## What the exercise asks
Extract precisely the lines that run from the line containing "Screen dimensions: 333x208" to the end of the records below, with both ends included and pictures omitted.
- - -
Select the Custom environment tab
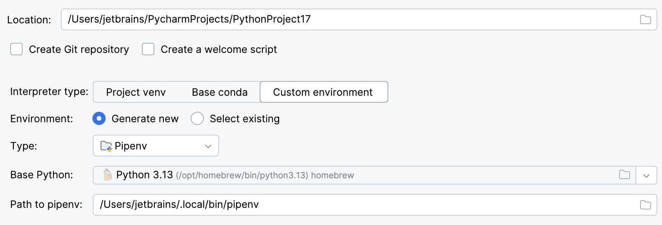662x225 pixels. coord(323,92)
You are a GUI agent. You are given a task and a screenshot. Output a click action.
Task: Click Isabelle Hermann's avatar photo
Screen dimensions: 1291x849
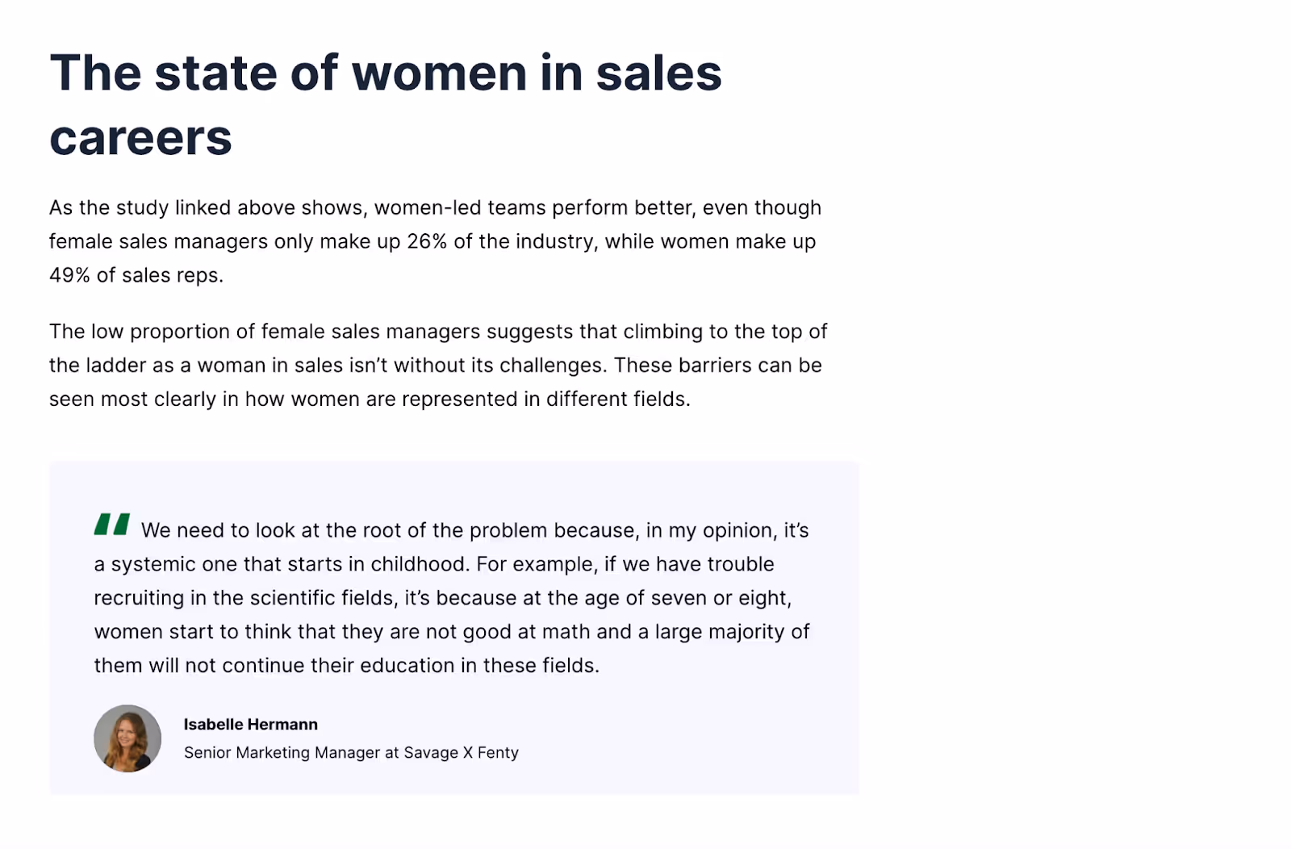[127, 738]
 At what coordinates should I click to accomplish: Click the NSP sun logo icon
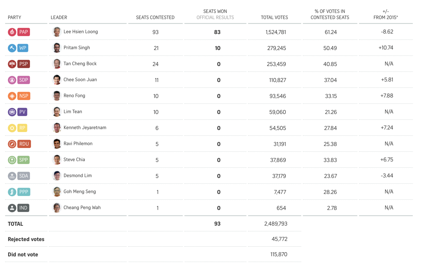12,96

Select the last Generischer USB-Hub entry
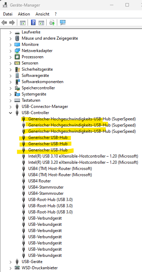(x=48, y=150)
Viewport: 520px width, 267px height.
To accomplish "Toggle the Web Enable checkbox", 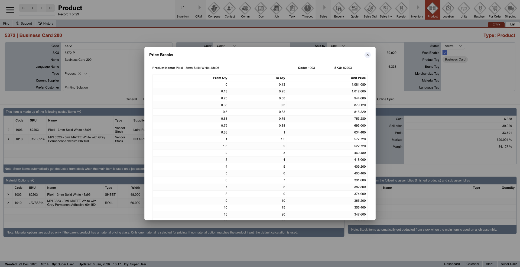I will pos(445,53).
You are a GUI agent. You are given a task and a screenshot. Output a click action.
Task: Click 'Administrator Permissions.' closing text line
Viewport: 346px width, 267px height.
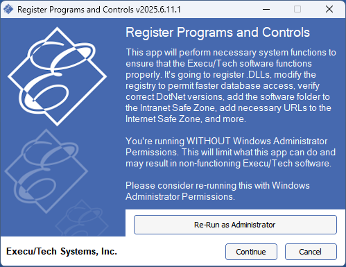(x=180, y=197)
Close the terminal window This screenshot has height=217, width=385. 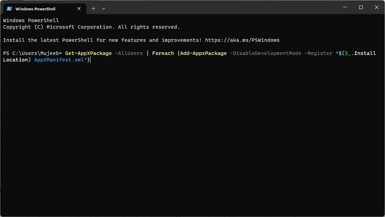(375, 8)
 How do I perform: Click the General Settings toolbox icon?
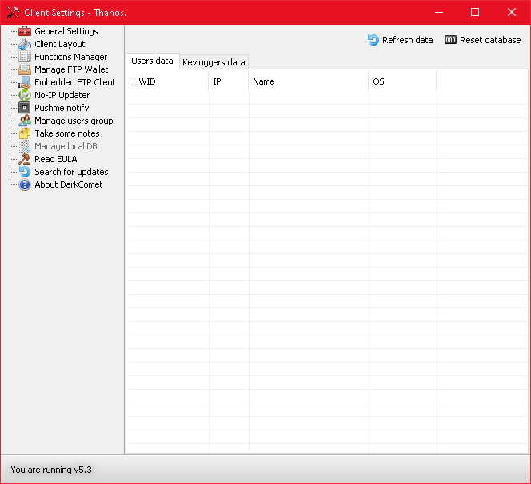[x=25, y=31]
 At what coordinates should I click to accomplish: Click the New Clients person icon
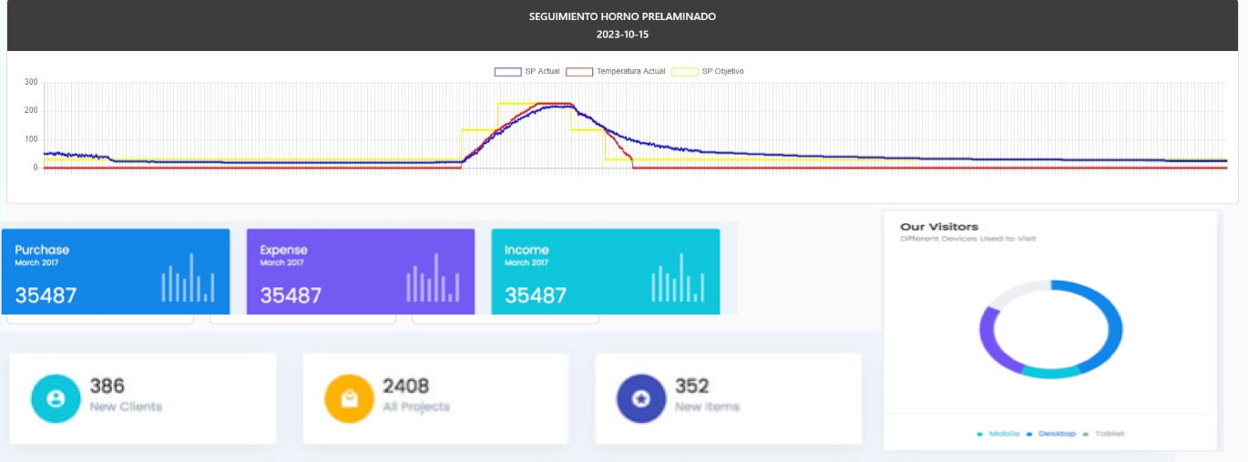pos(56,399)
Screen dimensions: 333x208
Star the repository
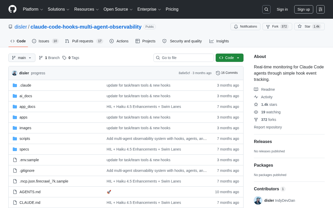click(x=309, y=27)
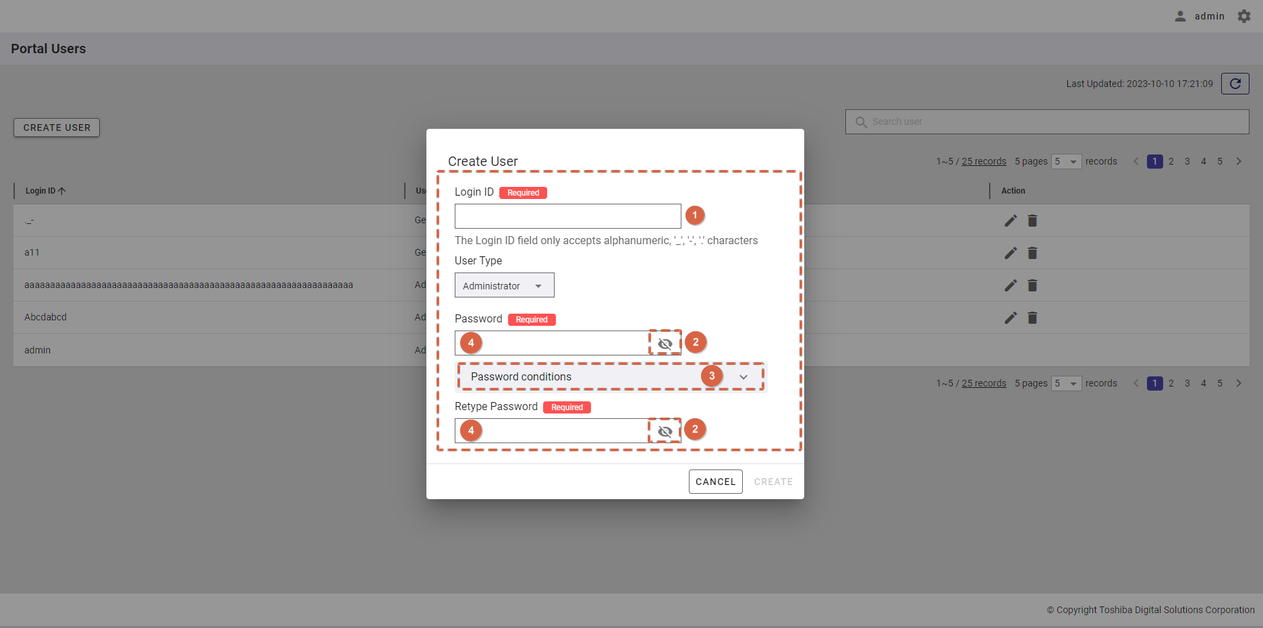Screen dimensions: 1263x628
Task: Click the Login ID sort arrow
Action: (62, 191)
- - -
## Response box
Screen dimensions: 333x208
Star the repository
click(x=309, y=27)
Screen dimensions: 1263x628
Task: Click the Login ID sort arrow
Action: (62, 191)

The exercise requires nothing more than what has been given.